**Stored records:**
-=-=-

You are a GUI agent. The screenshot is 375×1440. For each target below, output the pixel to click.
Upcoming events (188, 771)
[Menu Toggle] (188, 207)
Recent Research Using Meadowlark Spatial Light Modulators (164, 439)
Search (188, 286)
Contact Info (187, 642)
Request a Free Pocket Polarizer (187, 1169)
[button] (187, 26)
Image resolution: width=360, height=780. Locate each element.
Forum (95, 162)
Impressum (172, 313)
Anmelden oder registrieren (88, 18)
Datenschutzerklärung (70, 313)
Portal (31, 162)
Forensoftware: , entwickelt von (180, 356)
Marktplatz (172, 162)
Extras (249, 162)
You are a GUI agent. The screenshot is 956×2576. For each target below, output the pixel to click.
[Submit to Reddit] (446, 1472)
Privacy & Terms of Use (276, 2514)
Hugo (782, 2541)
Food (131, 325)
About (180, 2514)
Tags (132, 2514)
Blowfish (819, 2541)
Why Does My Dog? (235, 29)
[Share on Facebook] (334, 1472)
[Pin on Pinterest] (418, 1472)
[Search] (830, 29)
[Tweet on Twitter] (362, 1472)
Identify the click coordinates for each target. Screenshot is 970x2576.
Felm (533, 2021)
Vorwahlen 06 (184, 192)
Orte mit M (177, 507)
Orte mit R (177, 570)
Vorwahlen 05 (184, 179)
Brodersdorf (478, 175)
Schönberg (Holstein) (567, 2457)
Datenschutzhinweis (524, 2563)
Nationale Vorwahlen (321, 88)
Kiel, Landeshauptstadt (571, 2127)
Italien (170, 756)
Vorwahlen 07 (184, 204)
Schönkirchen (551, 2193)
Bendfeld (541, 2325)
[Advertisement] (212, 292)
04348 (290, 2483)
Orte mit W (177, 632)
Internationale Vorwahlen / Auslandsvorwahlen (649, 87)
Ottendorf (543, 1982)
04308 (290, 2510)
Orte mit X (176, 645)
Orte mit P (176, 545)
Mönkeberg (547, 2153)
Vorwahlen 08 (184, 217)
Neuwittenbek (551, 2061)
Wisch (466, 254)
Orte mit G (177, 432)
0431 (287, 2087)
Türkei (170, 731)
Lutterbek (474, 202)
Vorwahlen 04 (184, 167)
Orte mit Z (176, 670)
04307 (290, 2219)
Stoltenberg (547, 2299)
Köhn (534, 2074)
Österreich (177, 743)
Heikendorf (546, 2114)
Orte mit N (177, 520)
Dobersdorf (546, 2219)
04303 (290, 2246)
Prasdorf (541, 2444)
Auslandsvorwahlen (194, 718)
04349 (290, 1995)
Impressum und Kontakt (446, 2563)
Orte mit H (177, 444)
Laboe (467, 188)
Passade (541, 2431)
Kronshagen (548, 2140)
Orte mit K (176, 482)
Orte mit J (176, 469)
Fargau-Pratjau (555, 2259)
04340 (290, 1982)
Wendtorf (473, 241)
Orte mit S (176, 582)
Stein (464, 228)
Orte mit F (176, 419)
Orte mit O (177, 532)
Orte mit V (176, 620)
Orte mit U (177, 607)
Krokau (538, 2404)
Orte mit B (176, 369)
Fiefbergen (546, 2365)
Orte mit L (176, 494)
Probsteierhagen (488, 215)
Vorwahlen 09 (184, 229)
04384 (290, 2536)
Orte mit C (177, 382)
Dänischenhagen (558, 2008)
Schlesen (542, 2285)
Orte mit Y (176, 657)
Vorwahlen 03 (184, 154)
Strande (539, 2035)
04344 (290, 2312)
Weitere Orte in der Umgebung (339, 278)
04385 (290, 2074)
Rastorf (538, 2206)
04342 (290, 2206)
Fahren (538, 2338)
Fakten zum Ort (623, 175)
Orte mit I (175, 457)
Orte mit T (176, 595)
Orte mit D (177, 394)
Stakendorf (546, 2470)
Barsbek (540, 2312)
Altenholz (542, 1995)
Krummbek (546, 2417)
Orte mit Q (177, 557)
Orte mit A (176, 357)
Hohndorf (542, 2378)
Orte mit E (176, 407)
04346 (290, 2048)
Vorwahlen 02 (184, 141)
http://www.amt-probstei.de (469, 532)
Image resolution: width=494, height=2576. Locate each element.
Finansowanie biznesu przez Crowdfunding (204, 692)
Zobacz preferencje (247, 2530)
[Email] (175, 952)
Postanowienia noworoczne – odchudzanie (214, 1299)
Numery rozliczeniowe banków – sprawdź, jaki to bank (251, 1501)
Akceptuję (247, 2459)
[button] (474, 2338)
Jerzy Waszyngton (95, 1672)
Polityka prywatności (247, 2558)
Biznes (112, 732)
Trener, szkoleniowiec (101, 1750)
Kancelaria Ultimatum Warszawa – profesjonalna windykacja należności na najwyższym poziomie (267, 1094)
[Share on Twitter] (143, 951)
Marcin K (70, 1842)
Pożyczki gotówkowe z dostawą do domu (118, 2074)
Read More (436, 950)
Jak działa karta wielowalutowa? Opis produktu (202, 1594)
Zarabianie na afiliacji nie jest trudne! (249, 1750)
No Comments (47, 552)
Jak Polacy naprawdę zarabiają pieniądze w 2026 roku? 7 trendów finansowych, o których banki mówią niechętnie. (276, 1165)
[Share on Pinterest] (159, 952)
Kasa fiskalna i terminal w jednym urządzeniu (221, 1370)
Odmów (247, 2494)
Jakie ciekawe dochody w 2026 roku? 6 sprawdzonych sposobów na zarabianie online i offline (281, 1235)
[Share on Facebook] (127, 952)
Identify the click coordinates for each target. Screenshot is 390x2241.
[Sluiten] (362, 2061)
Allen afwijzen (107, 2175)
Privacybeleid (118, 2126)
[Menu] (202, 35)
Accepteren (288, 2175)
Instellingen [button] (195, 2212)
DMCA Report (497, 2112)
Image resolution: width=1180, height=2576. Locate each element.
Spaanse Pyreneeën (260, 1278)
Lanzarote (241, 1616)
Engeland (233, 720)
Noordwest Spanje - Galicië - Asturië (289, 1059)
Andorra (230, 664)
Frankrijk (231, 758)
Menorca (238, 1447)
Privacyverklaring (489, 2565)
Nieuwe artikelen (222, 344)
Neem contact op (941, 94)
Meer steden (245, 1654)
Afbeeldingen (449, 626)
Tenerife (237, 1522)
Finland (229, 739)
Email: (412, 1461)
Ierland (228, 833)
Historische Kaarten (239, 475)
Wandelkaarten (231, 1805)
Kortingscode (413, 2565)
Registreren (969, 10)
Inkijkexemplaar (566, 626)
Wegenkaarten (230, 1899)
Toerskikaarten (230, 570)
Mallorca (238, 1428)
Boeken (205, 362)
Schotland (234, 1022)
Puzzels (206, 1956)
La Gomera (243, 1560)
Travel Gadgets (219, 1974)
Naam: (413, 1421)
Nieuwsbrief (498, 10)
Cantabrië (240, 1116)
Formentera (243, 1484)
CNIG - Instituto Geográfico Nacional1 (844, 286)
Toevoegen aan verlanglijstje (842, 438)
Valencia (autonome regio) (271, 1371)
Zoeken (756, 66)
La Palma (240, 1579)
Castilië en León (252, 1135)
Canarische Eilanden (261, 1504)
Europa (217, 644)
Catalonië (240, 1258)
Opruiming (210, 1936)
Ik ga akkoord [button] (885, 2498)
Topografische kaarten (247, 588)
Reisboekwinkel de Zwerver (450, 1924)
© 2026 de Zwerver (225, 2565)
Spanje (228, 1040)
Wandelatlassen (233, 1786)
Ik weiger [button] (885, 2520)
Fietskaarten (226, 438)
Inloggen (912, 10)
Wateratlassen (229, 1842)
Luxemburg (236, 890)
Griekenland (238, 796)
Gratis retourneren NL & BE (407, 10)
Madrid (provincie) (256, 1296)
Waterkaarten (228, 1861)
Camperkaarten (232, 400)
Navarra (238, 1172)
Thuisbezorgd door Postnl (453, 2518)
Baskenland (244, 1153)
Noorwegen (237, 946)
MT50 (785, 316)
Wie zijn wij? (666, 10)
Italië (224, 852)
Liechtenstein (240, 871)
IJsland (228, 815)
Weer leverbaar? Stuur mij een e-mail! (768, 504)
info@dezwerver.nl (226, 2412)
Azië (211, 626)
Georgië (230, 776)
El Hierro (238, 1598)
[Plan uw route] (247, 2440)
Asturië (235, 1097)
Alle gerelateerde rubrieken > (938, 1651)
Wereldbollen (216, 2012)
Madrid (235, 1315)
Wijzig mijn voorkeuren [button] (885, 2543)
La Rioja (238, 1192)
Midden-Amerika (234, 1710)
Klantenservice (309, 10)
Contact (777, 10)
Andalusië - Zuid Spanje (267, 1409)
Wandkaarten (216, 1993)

-=-=-

**Work instruction:** Return, unchanged, the run of lines above that opens with the line containing "[Share on Facebook] (334, 1472)" and closes with the line containing "Brodersdorf (478, 175)". Include both.

**Written answer:**
[Share on Facebook] (334, 1472)
[Pin on Pinterest] (418, 1472)
[Search] (830, 29)
[Tweet on Twitter] (362, 1472)
Identify the click coordinates for each target. Screenshot is 970x2576.
Felm (533, 2021)
Vorwahlen 06 (184, 192)
Orte mit M (177, 507)
Orte mit R (177, 570)
Vorwahlen 05 (184, 179)
Brodersdorf (478, 175)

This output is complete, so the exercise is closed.